→ Exercise goal
Write the lines from the one containing "Task: Select the blue downward arrow" through the end of the lines, both included, as a JSON list of strings, one string per line and no blank lines. Leave the pictures out.

→ Materials provided
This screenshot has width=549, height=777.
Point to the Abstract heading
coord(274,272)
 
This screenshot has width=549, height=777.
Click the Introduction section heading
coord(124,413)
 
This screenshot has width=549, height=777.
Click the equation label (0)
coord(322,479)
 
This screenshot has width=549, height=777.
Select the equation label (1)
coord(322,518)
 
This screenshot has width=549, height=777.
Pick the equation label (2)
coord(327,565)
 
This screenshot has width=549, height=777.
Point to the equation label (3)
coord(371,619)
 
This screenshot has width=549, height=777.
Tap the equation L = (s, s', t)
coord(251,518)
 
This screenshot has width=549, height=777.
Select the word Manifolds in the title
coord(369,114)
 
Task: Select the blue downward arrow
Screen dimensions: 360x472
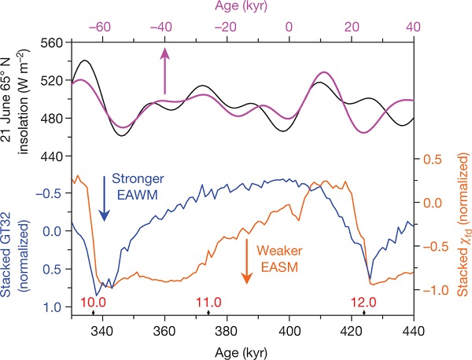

→ Result of this task
[
  "Task: Select the blue downward arrow",
  "Screen dimensions: 360x472"
]